Material for the task >>

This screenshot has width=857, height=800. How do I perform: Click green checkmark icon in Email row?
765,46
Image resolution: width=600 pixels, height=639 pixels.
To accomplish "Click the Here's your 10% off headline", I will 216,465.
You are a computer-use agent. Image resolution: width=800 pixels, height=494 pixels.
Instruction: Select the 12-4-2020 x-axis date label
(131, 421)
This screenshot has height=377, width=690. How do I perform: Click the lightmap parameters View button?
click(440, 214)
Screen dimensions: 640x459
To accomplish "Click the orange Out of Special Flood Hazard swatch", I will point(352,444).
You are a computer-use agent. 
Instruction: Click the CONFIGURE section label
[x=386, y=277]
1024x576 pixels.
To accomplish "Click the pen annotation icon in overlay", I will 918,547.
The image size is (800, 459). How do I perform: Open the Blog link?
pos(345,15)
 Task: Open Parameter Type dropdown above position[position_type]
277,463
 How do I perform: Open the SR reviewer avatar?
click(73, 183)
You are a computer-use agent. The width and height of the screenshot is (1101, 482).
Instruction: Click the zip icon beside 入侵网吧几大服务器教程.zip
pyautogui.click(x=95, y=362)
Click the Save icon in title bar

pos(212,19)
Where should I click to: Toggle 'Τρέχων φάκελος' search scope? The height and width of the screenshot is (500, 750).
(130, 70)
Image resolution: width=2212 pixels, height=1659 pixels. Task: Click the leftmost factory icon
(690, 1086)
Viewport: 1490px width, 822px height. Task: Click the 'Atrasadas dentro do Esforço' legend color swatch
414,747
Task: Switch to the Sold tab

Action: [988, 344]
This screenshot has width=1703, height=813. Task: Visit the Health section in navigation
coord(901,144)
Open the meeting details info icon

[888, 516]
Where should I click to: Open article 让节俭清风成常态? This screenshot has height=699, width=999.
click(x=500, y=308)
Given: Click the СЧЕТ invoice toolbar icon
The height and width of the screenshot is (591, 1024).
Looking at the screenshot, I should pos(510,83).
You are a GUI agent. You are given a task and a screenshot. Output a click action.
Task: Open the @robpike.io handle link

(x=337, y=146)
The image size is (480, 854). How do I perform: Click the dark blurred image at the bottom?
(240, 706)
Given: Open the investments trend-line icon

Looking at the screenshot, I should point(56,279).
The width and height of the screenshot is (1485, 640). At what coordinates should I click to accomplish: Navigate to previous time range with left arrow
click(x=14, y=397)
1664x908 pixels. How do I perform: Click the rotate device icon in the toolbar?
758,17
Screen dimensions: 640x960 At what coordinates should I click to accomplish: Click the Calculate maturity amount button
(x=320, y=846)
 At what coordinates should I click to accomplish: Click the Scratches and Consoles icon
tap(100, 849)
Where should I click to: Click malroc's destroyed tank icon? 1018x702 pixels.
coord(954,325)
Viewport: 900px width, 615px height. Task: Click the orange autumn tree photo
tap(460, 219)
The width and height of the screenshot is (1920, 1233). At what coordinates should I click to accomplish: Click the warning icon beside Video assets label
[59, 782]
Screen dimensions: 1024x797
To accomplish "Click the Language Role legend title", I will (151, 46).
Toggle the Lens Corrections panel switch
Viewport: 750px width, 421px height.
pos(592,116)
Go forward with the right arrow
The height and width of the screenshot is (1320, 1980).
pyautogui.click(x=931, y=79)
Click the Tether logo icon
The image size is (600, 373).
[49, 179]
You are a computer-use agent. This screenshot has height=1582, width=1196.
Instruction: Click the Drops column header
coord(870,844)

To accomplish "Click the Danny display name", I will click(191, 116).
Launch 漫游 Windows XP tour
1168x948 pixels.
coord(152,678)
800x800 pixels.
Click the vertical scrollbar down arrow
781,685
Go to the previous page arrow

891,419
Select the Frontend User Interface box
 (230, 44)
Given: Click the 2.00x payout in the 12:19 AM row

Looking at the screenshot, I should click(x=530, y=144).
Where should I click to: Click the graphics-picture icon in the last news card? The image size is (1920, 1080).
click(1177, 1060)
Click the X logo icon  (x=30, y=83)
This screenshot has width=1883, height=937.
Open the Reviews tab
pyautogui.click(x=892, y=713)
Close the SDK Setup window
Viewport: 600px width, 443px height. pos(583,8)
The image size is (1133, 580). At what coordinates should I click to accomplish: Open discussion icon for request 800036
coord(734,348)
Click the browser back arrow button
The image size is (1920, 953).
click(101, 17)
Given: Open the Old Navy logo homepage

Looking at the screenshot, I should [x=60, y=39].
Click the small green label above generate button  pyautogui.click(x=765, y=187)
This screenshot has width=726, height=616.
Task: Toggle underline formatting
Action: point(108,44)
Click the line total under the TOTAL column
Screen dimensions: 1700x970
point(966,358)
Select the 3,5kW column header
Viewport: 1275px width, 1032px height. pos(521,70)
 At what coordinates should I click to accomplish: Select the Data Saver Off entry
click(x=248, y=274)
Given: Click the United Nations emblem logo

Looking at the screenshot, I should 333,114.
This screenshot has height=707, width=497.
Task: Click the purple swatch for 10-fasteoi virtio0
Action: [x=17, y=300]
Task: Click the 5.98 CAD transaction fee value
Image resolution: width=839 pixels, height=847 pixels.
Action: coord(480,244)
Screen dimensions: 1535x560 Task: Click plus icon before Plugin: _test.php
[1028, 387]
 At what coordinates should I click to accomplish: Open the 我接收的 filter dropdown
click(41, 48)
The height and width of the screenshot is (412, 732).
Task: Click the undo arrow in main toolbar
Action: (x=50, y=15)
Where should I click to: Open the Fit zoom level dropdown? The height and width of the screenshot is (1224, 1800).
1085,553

What is asked >> Identify every line in the rows above that contains the word "perform", treating uppercase and lowercase as different, and copy each such line in full.

Answer to this task >>
This screenshot has width=857, height=800. How do I perform: Click green checkmark icon in Email row?
This screenshot has height=377, width=690. How do I perform: Click the lightmap parameters View button?
The image size is (800, 459). How do I perform: Open the Blog link?
 How do I perform: Open the SR reviewer avatar?
The image size is (480, 854). How do I perform: Click the dark blurred image at the bottom?
1664x908 pixels. How do I perform: Click the rotate device icon in the toolbar?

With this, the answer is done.